Surachandra Singh was a Meitei King and a Maharaja of Kangleipak (Manipur kingdom), who ruled between 1886 and 1890. He became the Raja of Manipur in May 1886 after his father Raja Chandrakirti Singh died.

During his lifetime, Maharaja Chandrakirti intimated the Government of India that his eldest son Surchandra should be recognised by the British as his successor.

The British political agent wanted that the guarantee regarding succession should be extended to the son of Surchandra also. But the Maharaja desired that after Surchandra, as was the tradition followed in Manipur, the brothers of Surchandra should be the king. The Government of India recognised Maharaja Surchandra as the Maharaja of Manipur.

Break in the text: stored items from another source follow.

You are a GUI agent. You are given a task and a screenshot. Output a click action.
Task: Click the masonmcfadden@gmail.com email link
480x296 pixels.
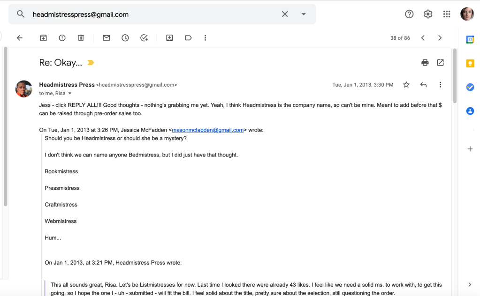[x=208, y=130]
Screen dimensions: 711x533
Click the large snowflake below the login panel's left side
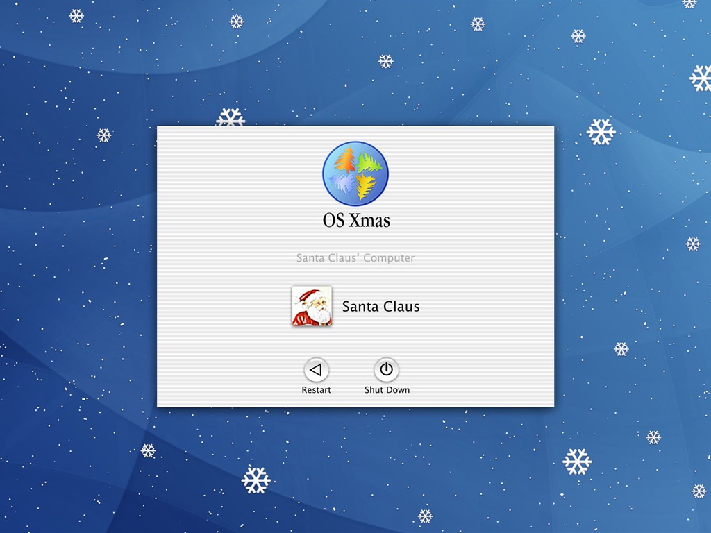pos(256,480)
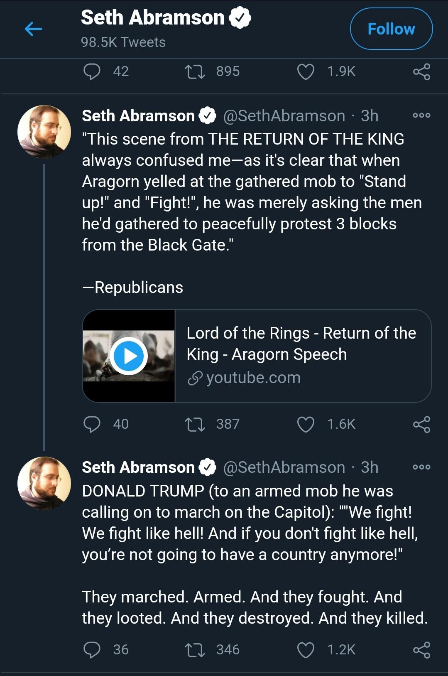
Task: Like the Return of the King tweet
Action: point(306,424)
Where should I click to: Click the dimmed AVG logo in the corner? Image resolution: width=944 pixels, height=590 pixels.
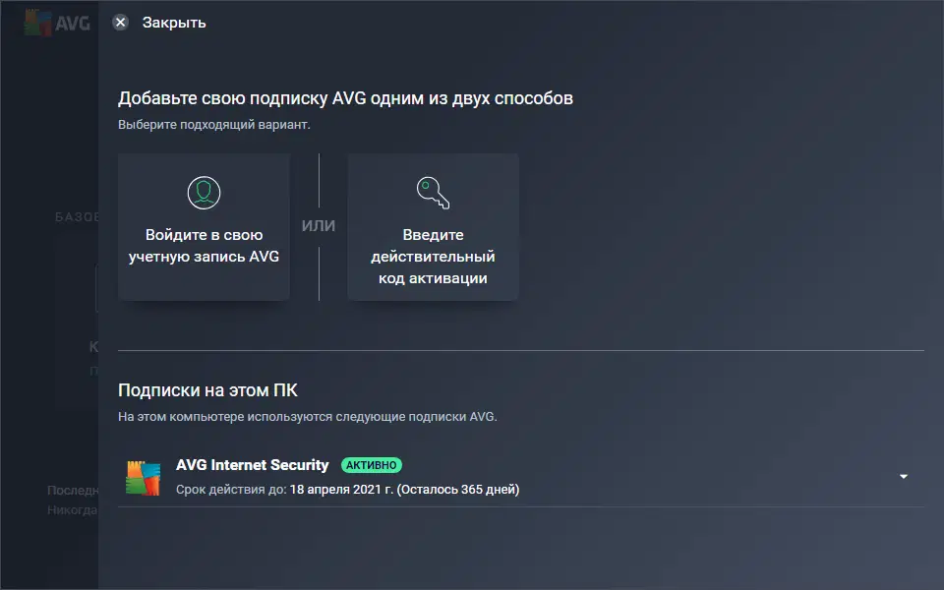(56, 22)
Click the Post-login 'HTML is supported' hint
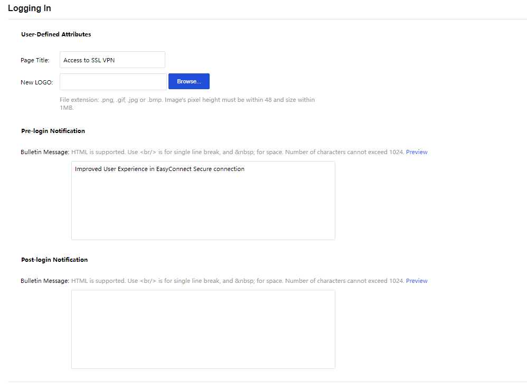 (238, 281)
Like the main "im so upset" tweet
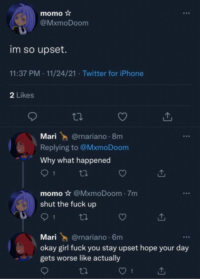The height and width of the screenshot is (279, 200). tap(123, 117)
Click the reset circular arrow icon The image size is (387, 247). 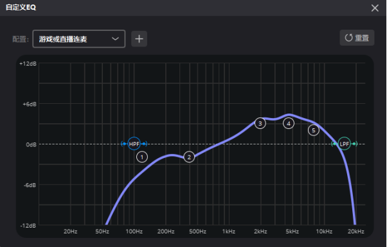coord(348,38)
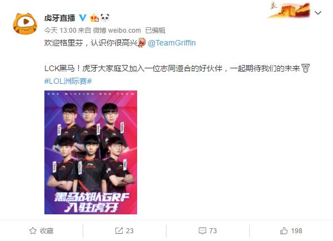Click the 收藏 favorite button label
Viewport: 333px width, 241px height.
click(47, 231)
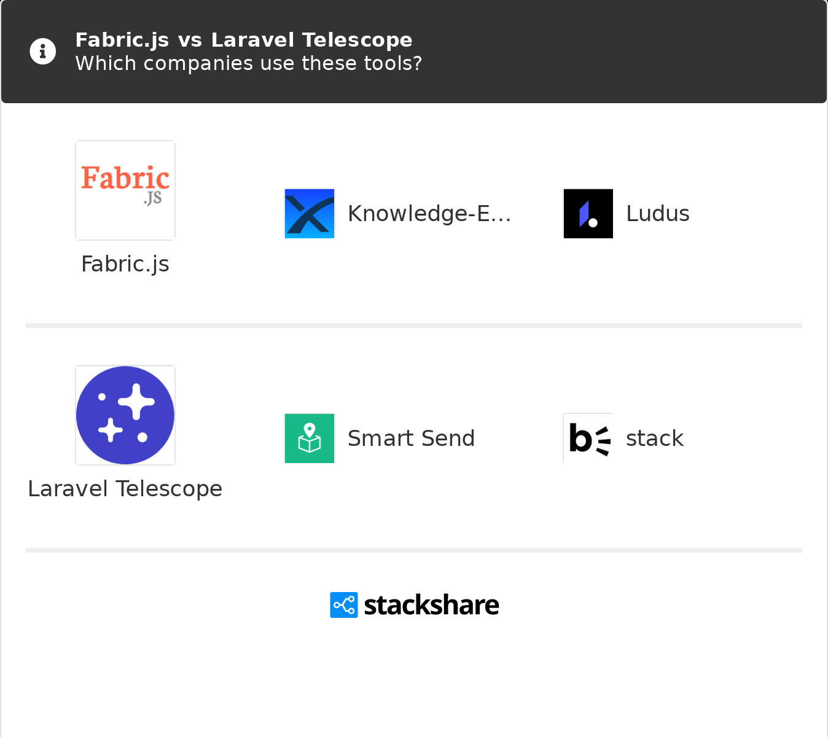Image resolution: width=828 pixels, height=737 pixels.
Task: Open the Fabric.js logo thumbnail
Action: (125, 190)
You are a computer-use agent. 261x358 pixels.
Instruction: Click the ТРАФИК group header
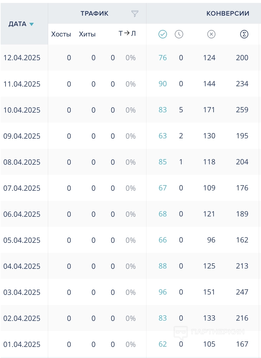tap(95, 14)
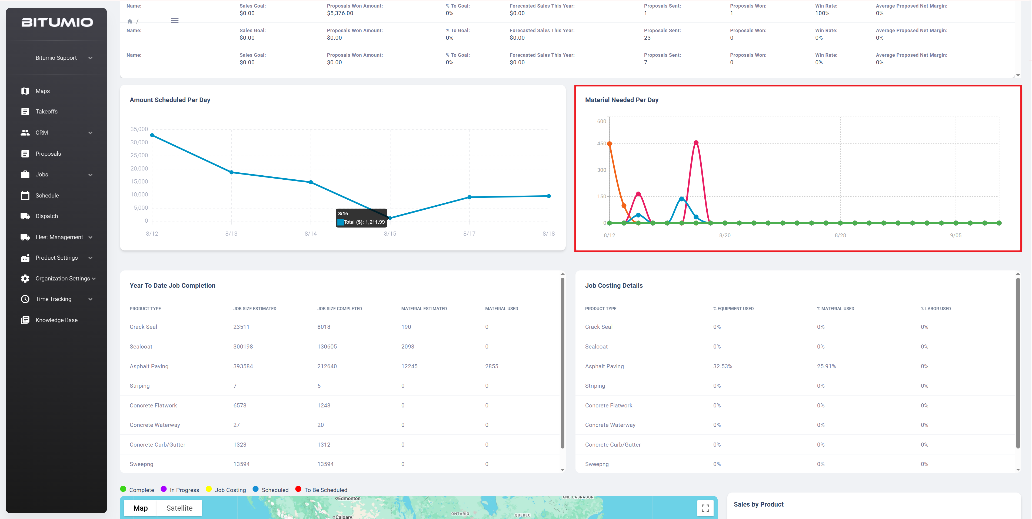Click the Dispatch truck icon

pyautogui.click(x=25, y=216)
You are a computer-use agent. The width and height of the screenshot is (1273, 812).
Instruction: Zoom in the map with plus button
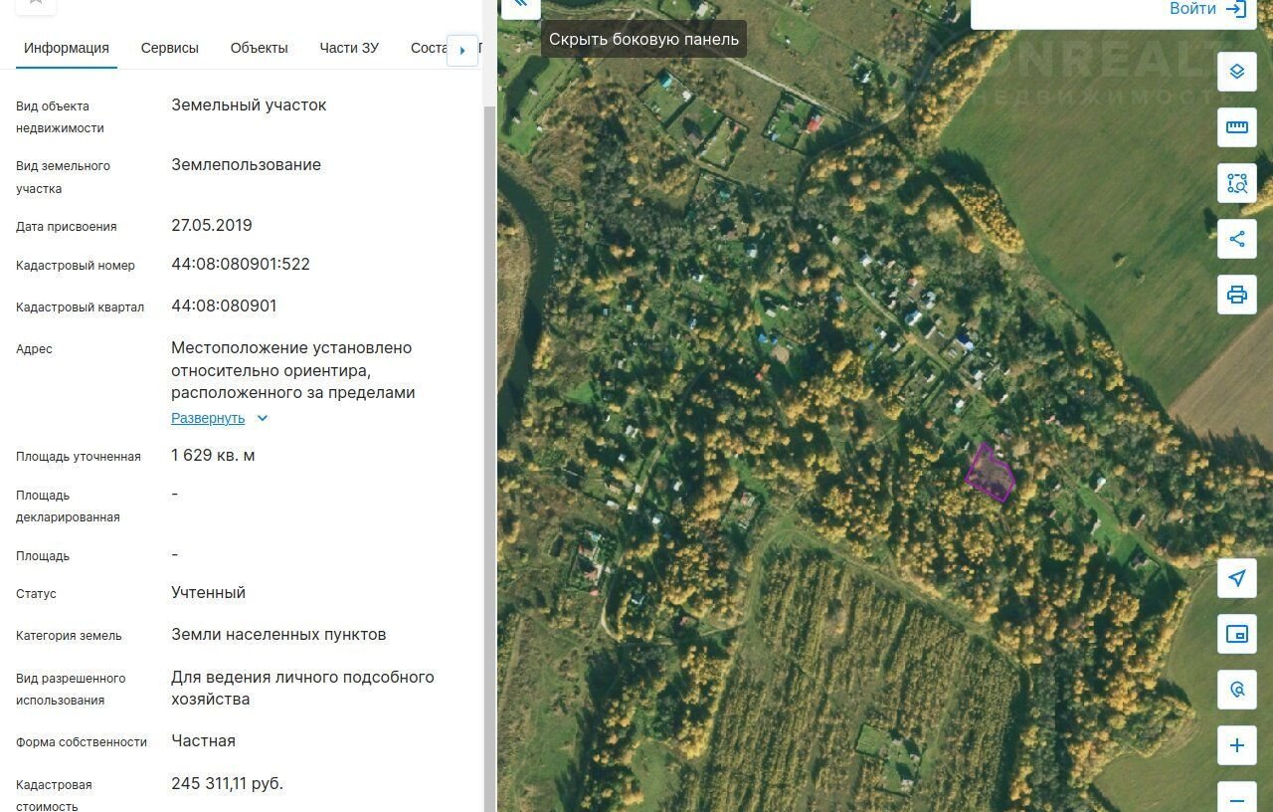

The public avowal made by the Government of India during his father's lifetime was made applicable in his case also. Under this commitment, the British Government was bound to punish anybody who tried to dethrone Maharaja Surchandra.

During the reign of Surchandra, there were three revolts; one by Borachaoba, the eldest son of Maharaja Nara Singh and two others by Wangkheirakpa and Jogendro Singh.

==See also==
- List of Manipuri kings
- Manipur (princely state)

==Bibliography==
- Hodson, Thomas Callan. The Meitheis. Harvard University, 1908.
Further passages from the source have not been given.